In Ward v. Day, 4 Best & Smith 335, after a forfeiture of a license to gather minerals off of a manor had been incurred, the landlord entered into negotiations with the licensee and his son to grant to the latter a renewal of the license when it should expire, and terms were agreed on which the landlord afterwards refused to carry out. It was held that by entering into these negotiations, he waived the forfeiture of the original license. The negotiations assumed that the original license was to continue to its termination. The exaction of the forfeiture was in the landlord's election, and he evinced his election not to enforce it by entering into the negotiations. Justice Blackburn says:

"Most of the cases in which the doctrine of election has been discussed have been cases of landlord and tenant under a regular lease, in which has been reserved a right of reentry for a forfeiture -- that is, an option to determine the lease for a forfeiture; but this doctrine is not, as Mr. Russell seems to

Page 96 U. S. 244

think, confined to such cases. So far from that being so, the doctrine is but a branch of the general law that where a man has an election or option to enter into an estate vested in another or to deprive another of some existing right, before he acts, he must elect, once for all, whether he will do the act or not. He is allowed time to make up his mind, but when once he has determined that he will not consider the estate or lease, whichever it may be, void, he has not any further option to change his mind."

And then the learned judge cites authorities going back to the Year Books to show that a determination of a man's election in such cases may be made by express words or by act, and that if by word or by act he determines that the lease shall continue in existence and communicates that determination to the other party, he has elected that the other shall go on as tenant.

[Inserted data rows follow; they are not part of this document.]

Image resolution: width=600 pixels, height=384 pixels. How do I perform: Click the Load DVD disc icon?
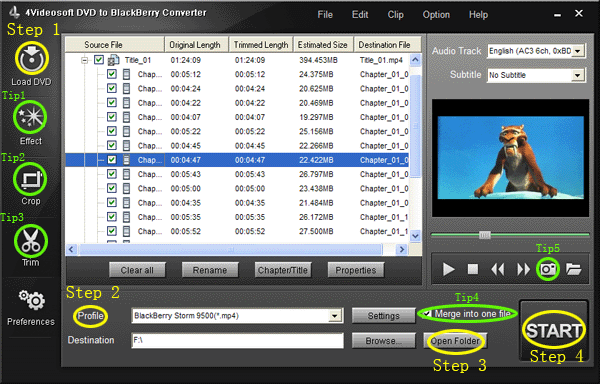32,58
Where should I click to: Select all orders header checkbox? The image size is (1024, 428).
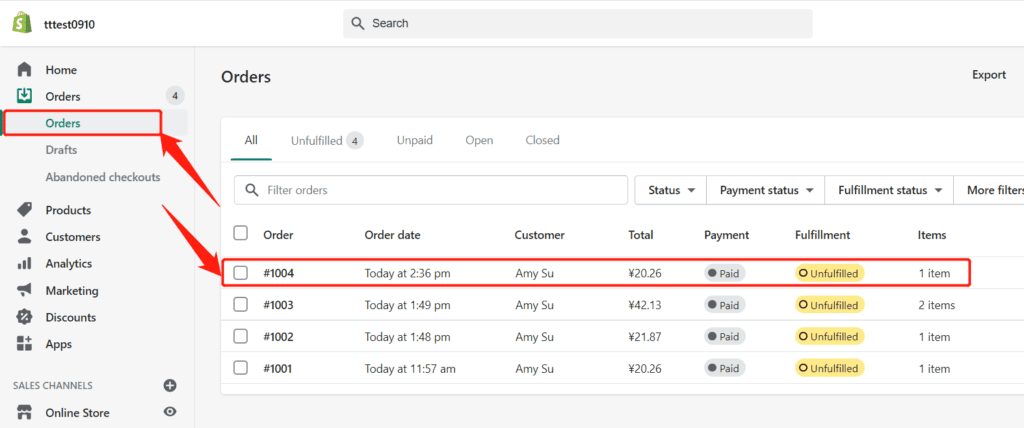point(241,234)
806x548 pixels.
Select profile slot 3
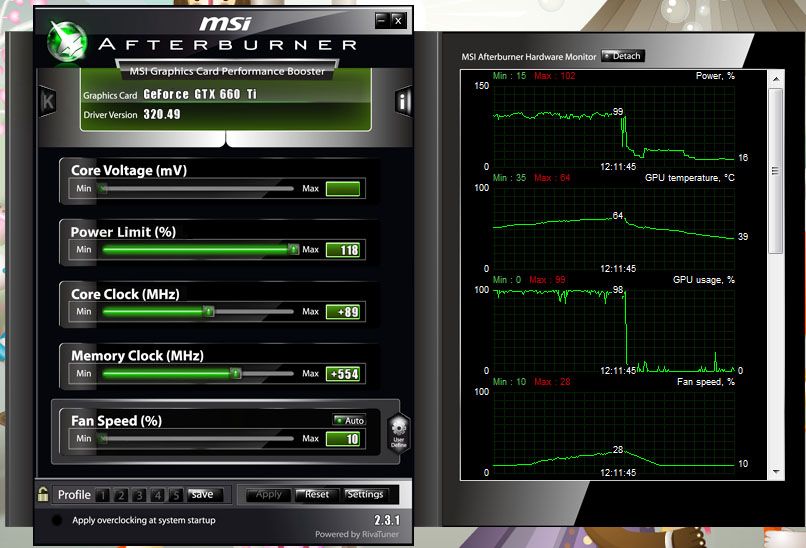pos(139,495)
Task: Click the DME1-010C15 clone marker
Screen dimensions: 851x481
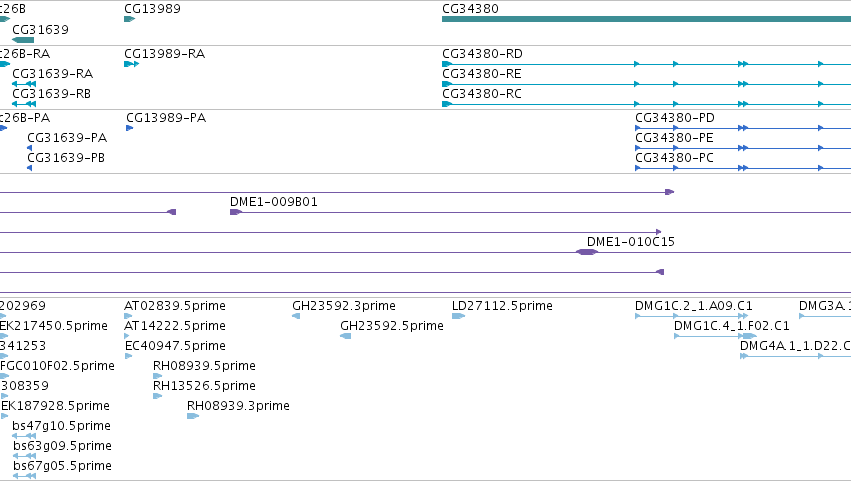Action: [587, 252]
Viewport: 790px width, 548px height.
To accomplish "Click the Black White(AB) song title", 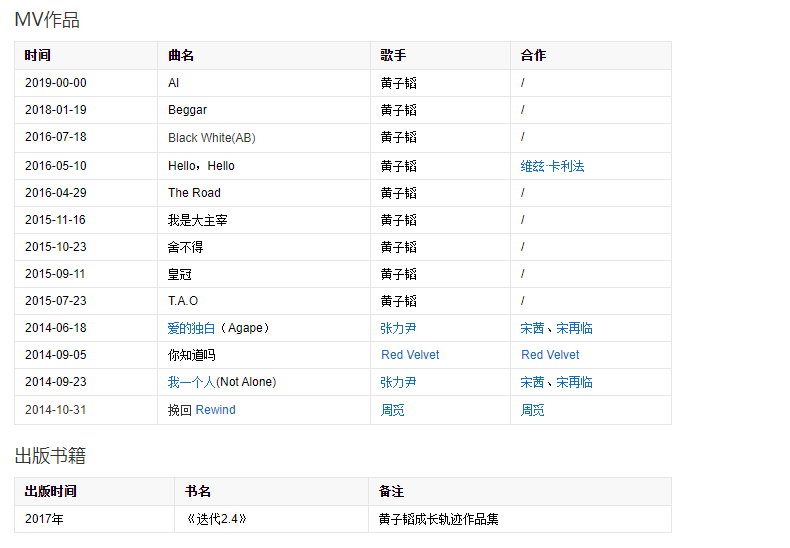I will point(211,138).
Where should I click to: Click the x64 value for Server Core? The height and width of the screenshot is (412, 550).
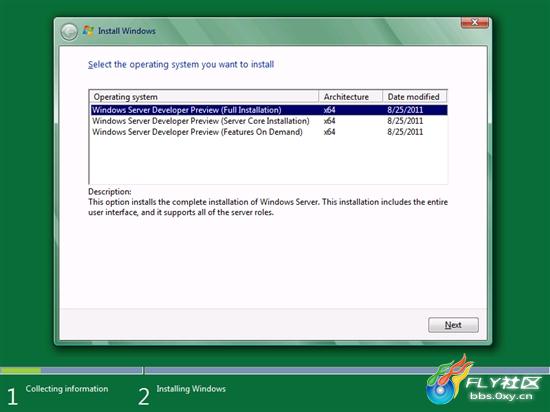pos(329,121)
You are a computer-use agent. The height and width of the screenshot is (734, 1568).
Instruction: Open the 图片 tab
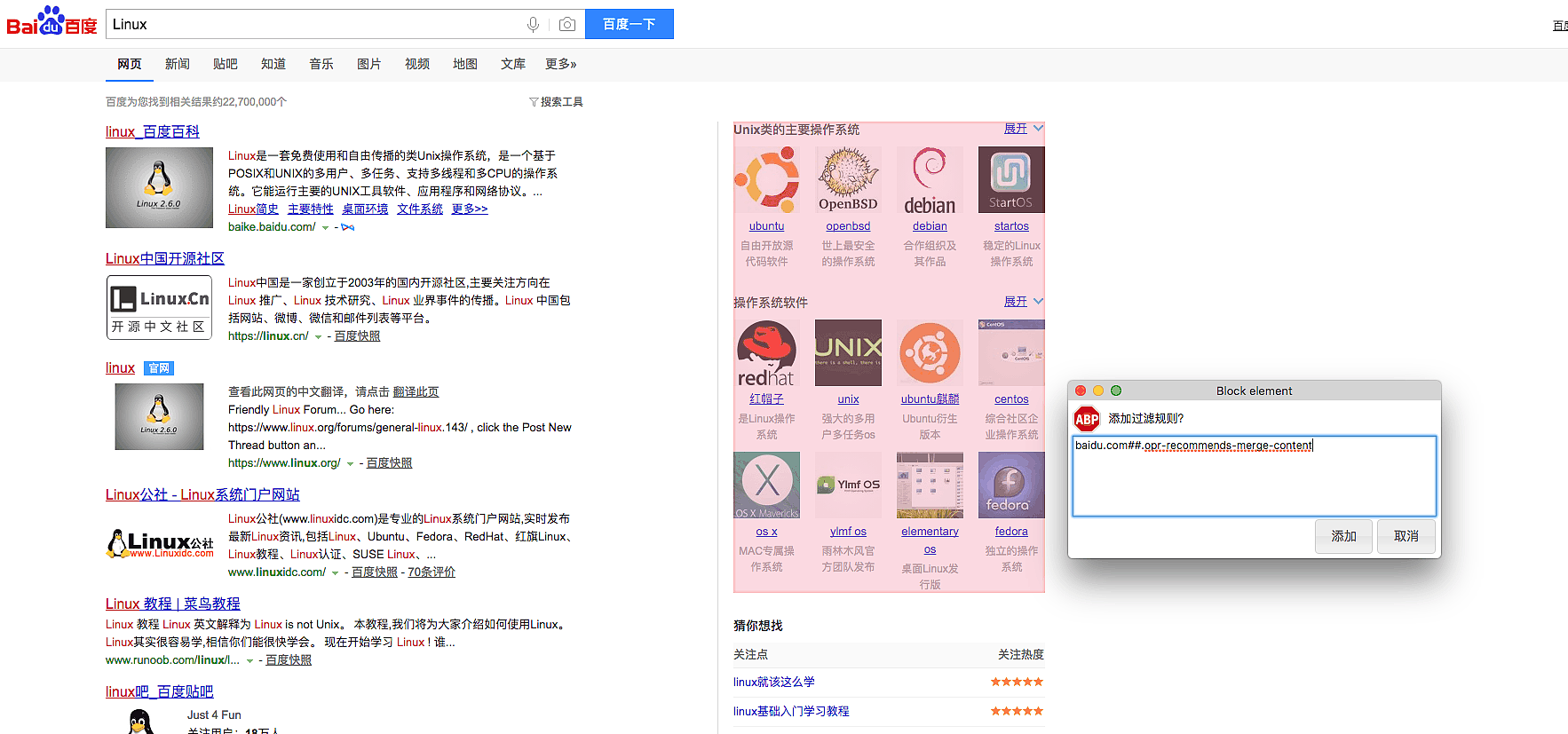point(368,64)
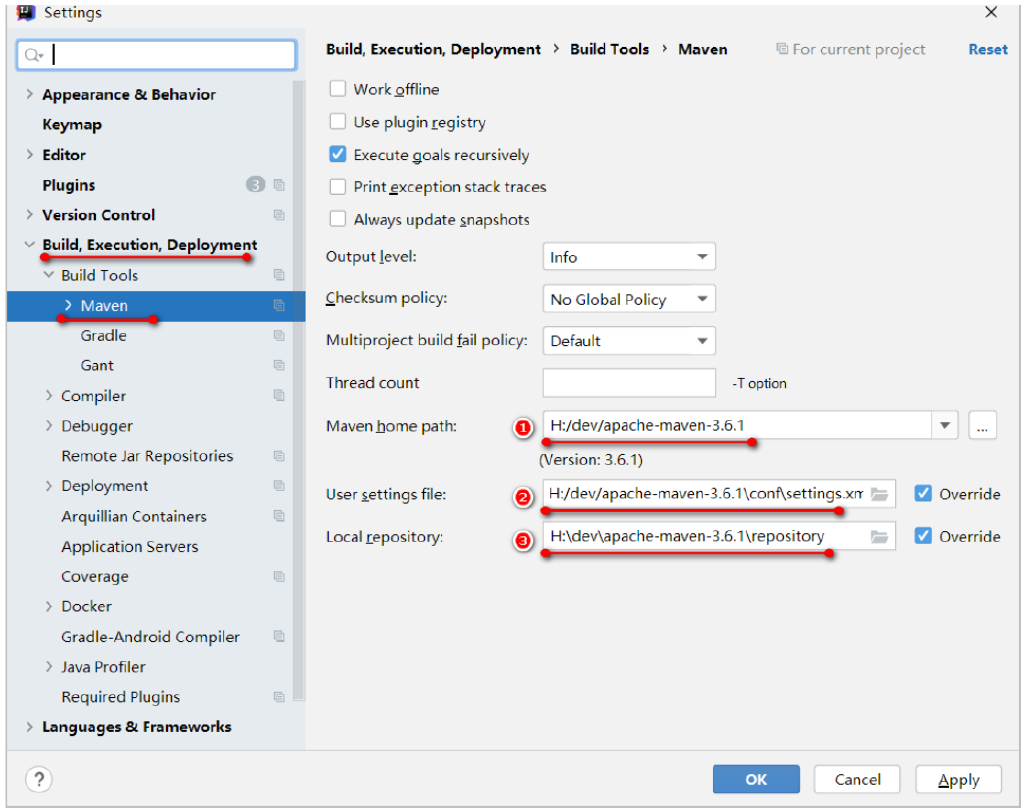The image size is (1024, 809).
Task: Click project-level icon next to Plugins
Action: [279, 185]
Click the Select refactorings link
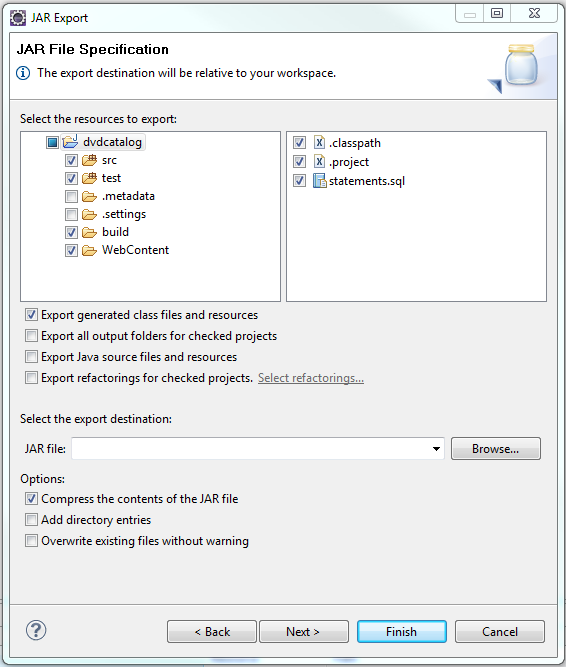566x667 pixels. 311,378
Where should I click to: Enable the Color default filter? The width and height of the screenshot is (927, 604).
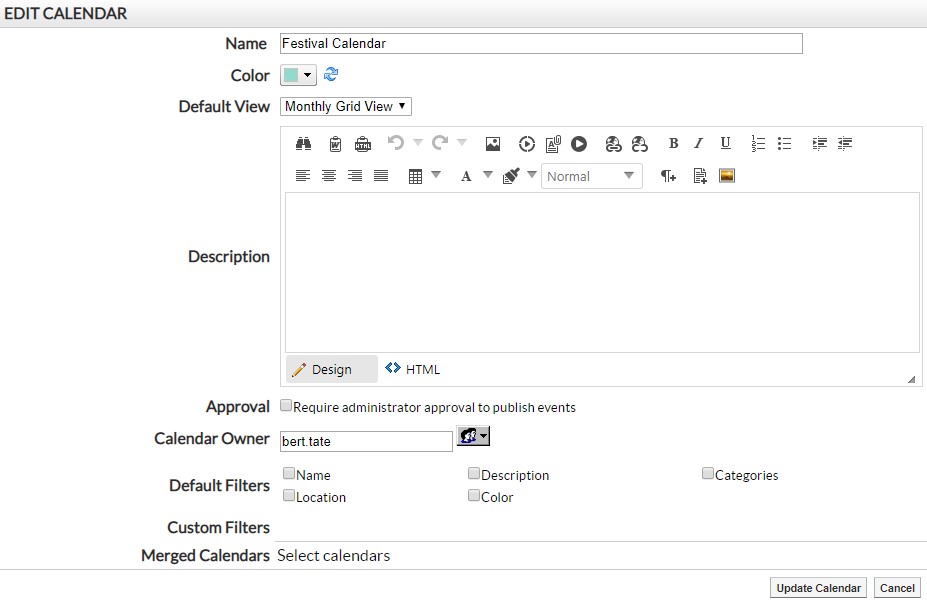click(x=473, y=494)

These cases show the readiness with which courts seize hold of any circumstances that indicate an election or intent to waive a forfeiture. We think that the present case is within the reason of these authorities, and that the objection that the note was already past due when the agreement to extend it was made is not sufficient to prevent said agreement from operating as a waiver of the forfeiture.

Several minor points were raised by the defendant, but they are all either substantially embraced in the main points already considered or are not of sufficient force to require special discussion.

We find no error in the record, and the judgment of the circuit court is




I dissent from the judgment given in this case. The insurance effected by the policy became forfeited by the nonpayment ad diem of the premium note. The policy then ceased to be a binding contract. It was so expressly stipulated in the instrument. Admitting that the company could afterwards elect to treat the policy as still in force, or, in other words, could waive the forfeiture, the local agent could

Page 96 U. S. 245

not unless he was so authorized by his principals. The policy declared that agents should not have authority to make such waivers. And there is no evidence in this case that the company gave to the agent parol authority to waive a forfeiture after it had occurred. They had ratified his acts extending the time of payment of premium notes when the extension was made before the notes fell due. But no practice of the company sanctioned any act of its agent, done after a policy had expired, by which new life was given to a dead contract.